= Data for this task =
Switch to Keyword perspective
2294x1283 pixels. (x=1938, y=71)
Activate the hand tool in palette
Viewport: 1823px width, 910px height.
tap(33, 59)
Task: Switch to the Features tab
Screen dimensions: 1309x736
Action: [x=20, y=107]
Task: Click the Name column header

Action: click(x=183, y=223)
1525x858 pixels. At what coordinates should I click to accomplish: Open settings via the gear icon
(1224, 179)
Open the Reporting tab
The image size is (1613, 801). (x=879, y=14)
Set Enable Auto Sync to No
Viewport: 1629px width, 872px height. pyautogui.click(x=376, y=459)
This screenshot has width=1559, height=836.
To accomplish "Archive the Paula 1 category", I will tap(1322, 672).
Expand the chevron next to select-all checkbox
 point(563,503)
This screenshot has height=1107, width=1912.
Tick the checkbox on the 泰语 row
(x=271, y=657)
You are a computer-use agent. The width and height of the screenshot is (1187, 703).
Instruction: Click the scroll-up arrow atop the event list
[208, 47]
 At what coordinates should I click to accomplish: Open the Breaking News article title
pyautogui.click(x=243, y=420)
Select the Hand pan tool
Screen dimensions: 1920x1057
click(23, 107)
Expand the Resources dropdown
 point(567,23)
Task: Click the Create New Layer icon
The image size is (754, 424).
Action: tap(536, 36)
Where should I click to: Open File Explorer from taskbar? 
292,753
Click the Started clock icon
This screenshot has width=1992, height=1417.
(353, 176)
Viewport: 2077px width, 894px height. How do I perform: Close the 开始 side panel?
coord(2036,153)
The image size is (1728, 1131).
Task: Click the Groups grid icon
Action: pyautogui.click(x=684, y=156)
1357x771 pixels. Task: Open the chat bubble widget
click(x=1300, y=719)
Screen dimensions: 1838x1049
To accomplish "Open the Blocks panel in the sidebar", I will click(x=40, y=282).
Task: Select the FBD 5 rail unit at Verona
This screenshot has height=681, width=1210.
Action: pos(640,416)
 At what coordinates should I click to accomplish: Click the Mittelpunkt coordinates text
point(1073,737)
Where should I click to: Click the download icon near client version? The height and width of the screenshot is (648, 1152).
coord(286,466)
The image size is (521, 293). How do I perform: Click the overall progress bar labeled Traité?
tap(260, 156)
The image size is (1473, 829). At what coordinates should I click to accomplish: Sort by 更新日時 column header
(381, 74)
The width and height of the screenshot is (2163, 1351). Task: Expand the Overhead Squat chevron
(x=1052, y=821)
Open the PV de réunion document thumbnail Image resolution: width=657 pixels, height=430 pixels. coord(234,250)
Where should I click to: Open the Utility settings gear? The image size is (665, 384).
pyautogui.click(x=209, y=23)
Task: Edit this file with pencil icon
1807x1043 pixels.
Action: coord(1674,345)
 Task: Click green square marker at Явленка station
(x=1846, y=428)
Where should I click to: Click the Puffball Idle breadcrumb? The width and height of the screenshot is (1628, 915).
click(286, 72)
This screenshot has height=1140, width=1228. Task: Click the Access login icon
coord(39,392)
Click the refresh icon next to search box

= Instructions to follow =
Copy out the material above in its entirety, exactly.

= Written response =
Switch to Keyword perspective
2294x1283 pixels. (x=1938, y=71)
Activate the hand tool in palette
Viewport: 1823px width, 910px height.
tap(33, 59)
Task: Switch to the Features tab
Screen dimensions: 1309x736
Action: [x=20, y=107]
Task: Click the Name column header

Action: click(x=183, y=223)
1525x858 pixels. At what coordinates should I click to accomplish: Open settings via the gear icon
(1224, 179)
Open the Reporting tab
The image size is (1613, 801). (x=879, y=14)
Set Enable Auto Sync to No
Viewport: 1629px width, 872px height. pyautogui.click(x=376, y=459)
This screenshot has width=1559, height=836.
To accomplish "Archive the Paula 1 category", I will tap(1322, 672).
Expand the chevron next to select-all checkbox
 point(563,503)
This screenshot has height=1107, width=1912.
Tick the checkbox on the 泰语 row
(x=271, y=657)
You are a computer-use agent. The width and height of the screenshot is (1187, 703).
Instruction: Click the scroll-up arrow atop the event list
[208, 47]
 At what coordinates should I click to accomplish: Open the Breaking News article title
pyautogui.click(x=243, y=420)
Select the Hand pan tool
Screen dimensions: 1920x1057
click(23, 107)
Expand the Resources dropdown
 point(567,23)
Task: Click the Create New Layer icon
The image size is (754, 424).
Action: tap(536, 36)
Where should I click to: Open File Explorer from taskbar? 
292,753
Click the Started clock icon
This screenshot has width=1992, height=1417.
(353, 176)
Viewport: 2077px width, 894px height. How do I perform: Close the 开始 side panel?
coord(2036,153)
The image size is (1728, 1131).
Task: Click the Groups grid icon
Action: pyautogui.click(x=684, y=156)
1357x771 pixels. Task: Open the chat bubble widget
click(x=1300, y=719)
Screen dimensions: 1838x1049
To accomplish "Open the Blocks panel in the sidebar", I will click(x=40, y=282).
Task: Select the FBD 5 rail unit at Verona
This screenshot has height=681, width=1210.
Action: pos(640,416)
 At what coordinates should I click to accomplish: Click the Mittelpunkt coordinates text
point(1073,737)
Where should I click to: Click the download icon near client version? The height and width of the screenshot is (648, 1152).
coord(286,466)
The image size is (521, 293). How do I perform: Click the overall progress bar labeled Traité?
tap(260, 156)
The image size is (1473, 829). At what coordinates should I click to accomplish: Sort by 更新日時 column header
(381, 74)
The width and height of the screenshot is (2163, 1351). Task: Expand the Overhead Squat chevron
(x=1052, y=821)
Open the PV de réunion document thumbnail Image resolution: width=657 pixels, height=430 pixels. coord(234,250)
Where should I click to: Open the Utility settings gear? The image size is (665, 384).
pyautogui.click(x=209, y=23)
Task: Edit this file with pencil icon
1807x1043 pixels.
Action: coord(1674,345)
 Task: Click green square marker at Явленка station
(x=1846, y=428)
Where should I click to: Click the Puffball Idle breadcrumb? The width and height of the screenshot is (1628, 915).
click(286, 72)
This screenshot has height=1140, width=1228. Task: Click the Access login icon
coord(39,392)
Click the refresh icon next to search box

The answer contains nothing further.